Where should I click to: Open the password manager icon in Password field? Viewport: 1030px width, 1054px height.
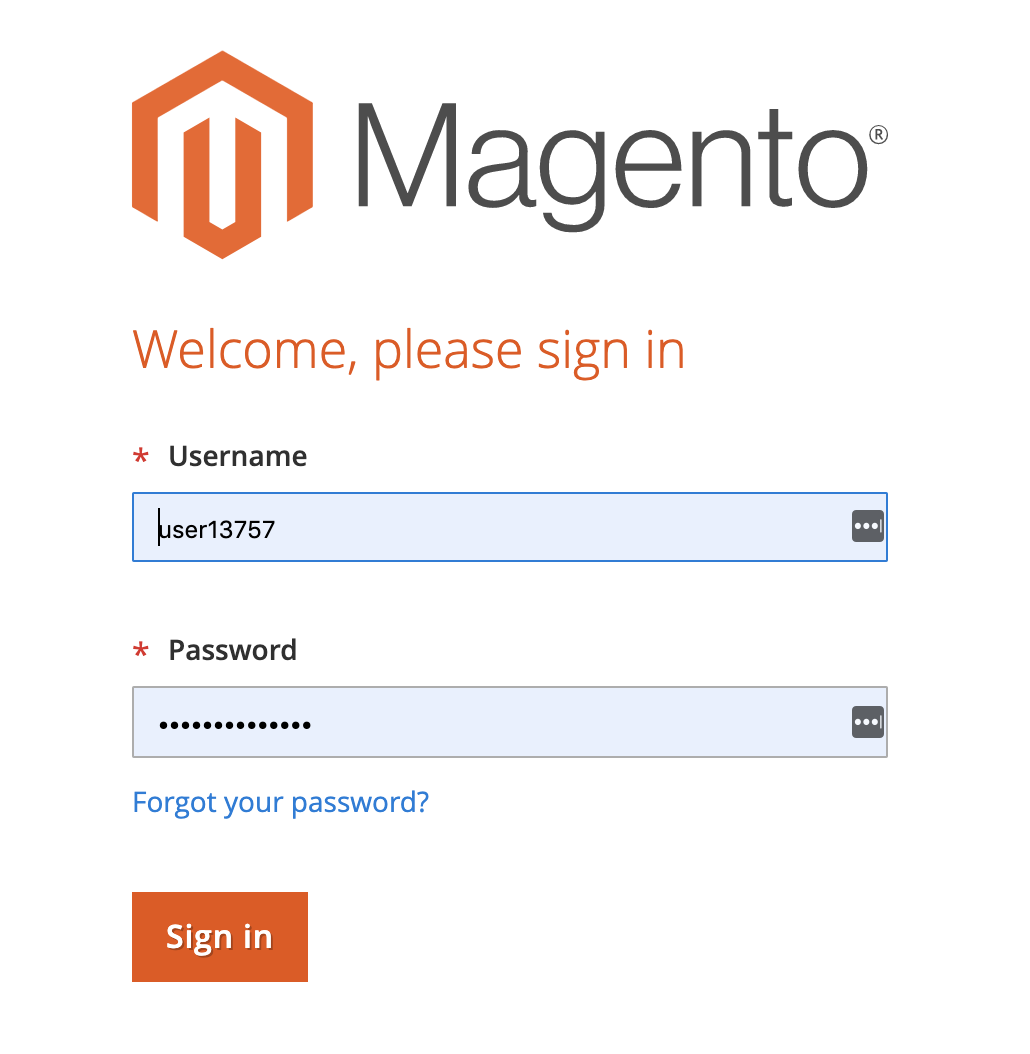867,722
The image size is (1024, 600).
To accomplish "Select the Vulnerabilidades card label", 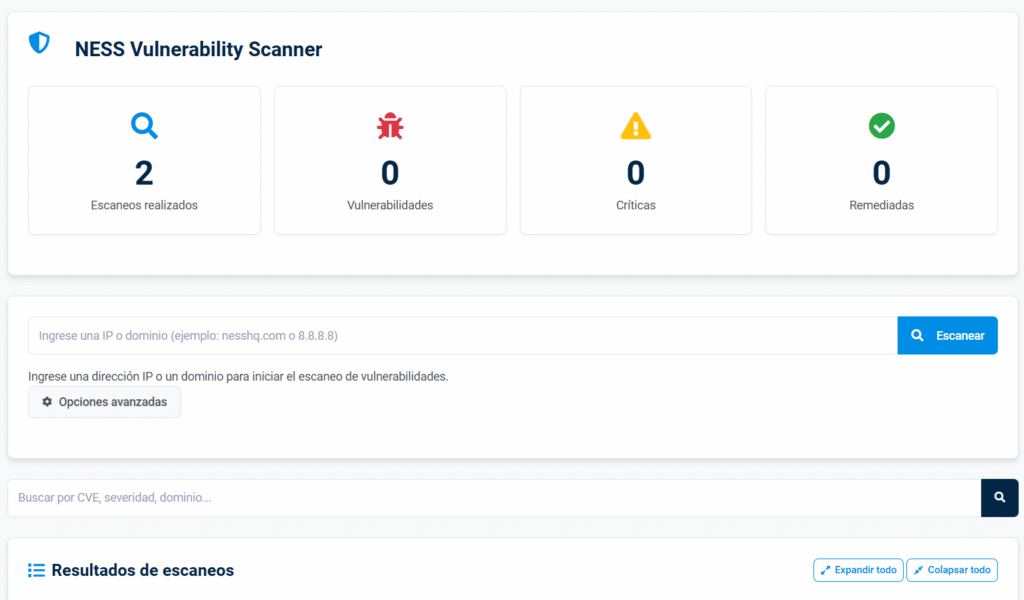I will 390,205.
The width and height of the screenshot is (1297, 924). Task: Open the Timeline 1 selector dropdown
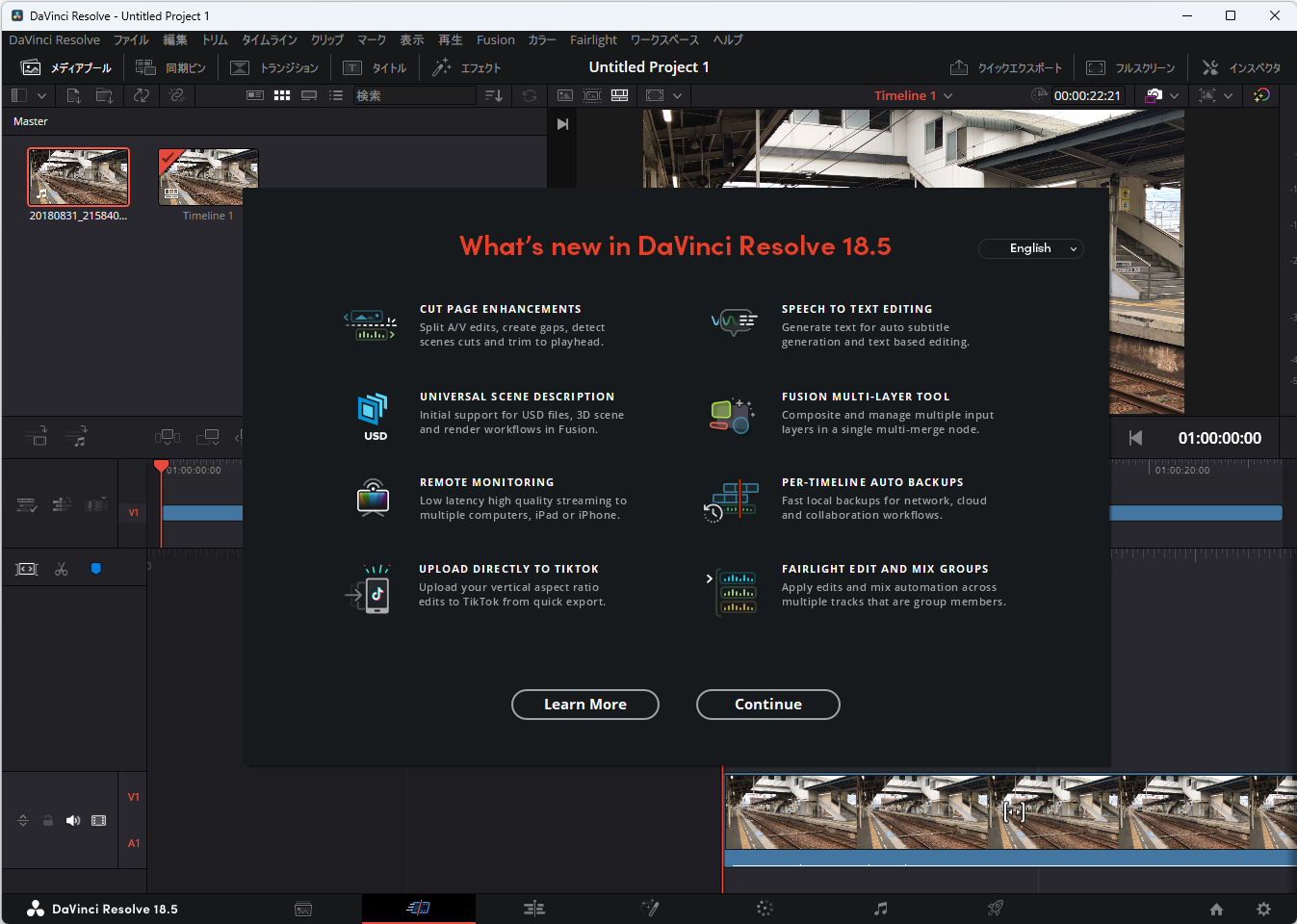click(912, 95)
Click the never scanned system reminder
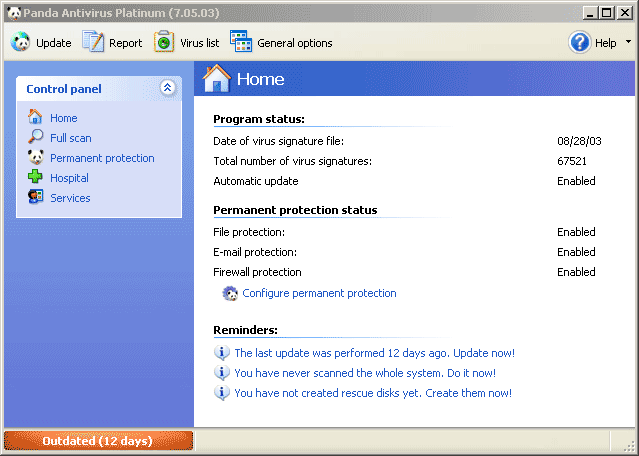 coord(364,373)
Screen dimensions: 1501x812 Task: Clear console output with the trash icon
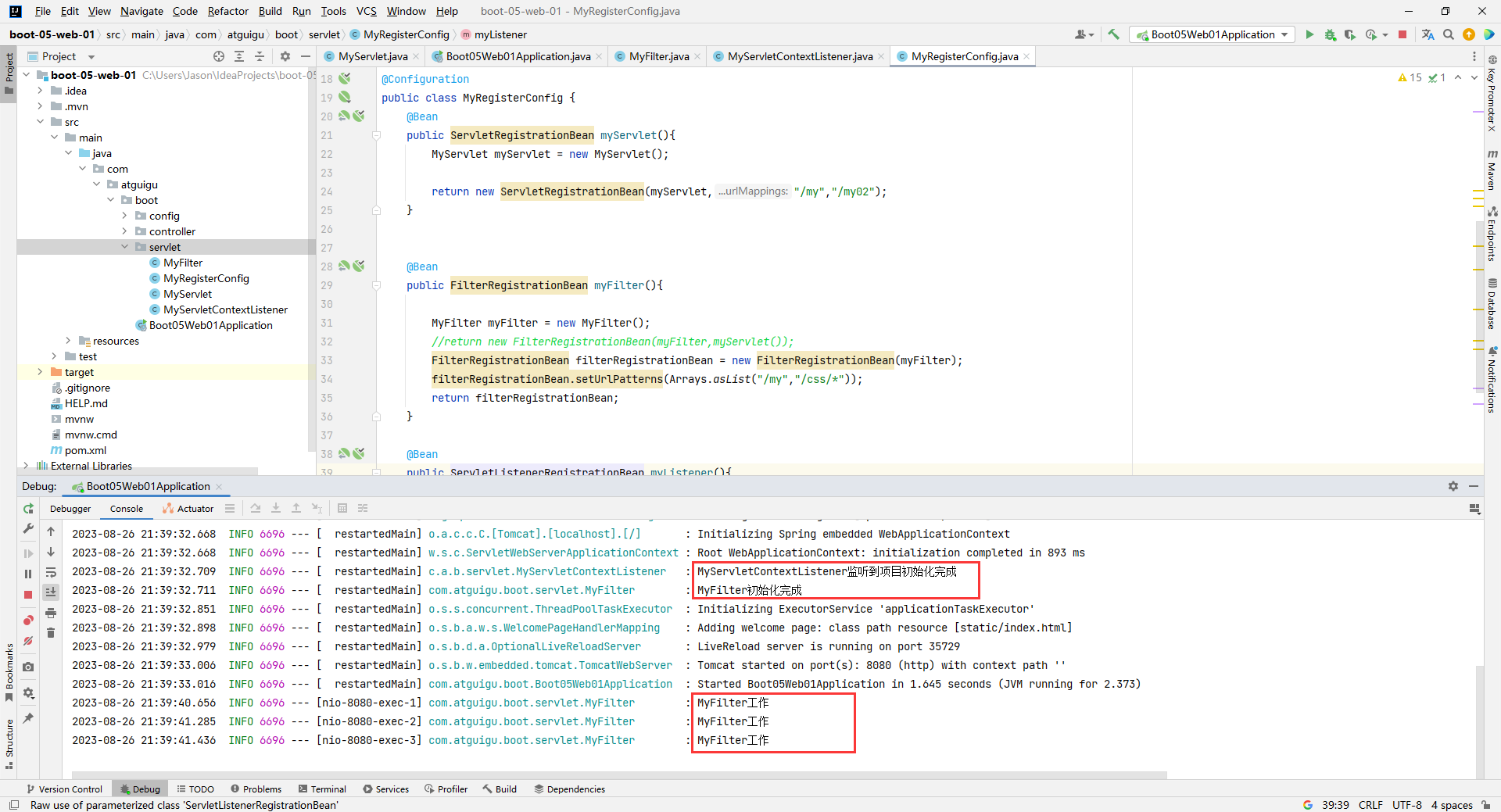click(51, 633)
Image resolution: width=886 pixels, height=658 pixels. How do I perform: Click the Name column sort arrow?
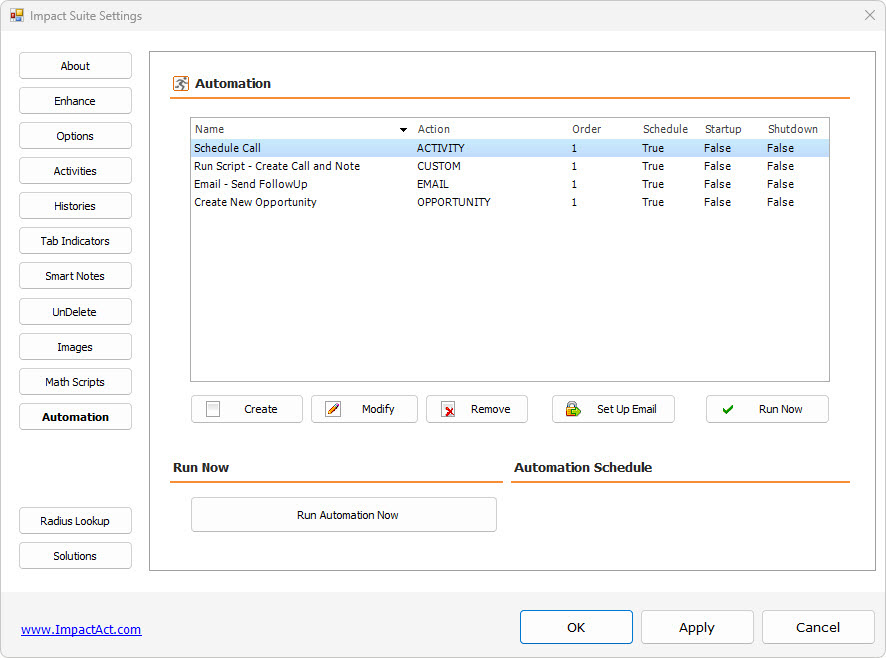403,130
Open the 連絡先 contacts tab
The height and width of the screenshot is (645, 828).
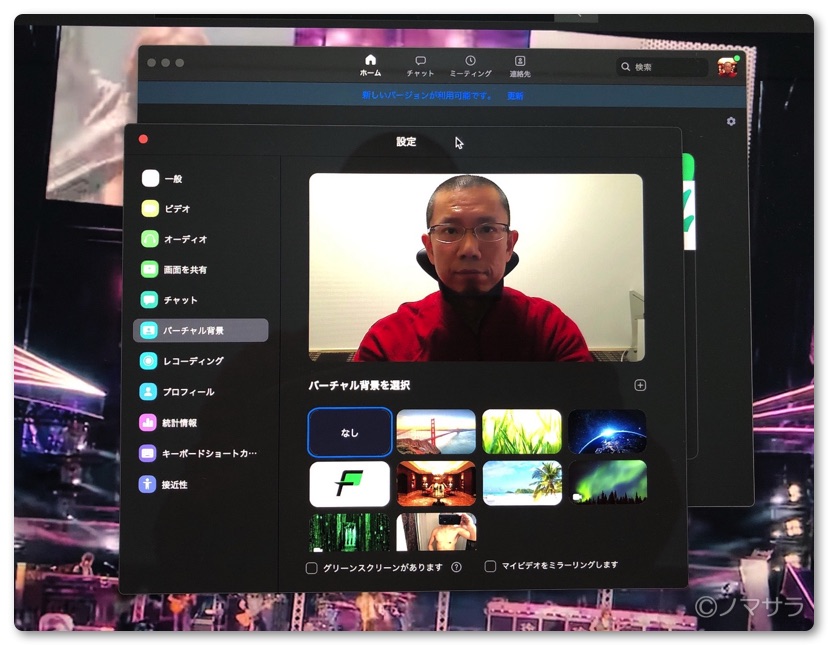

> _Set problem_: Reproduce verbatim the lines of the records, beginning at the line that contains "Open the 連絡先 contacts tab" and continuing through the end of the records. Omit the pictures from your output.

> _Output_:
Open the 連絡先 contacts tab
The height and width of the screenshot is (645, 828).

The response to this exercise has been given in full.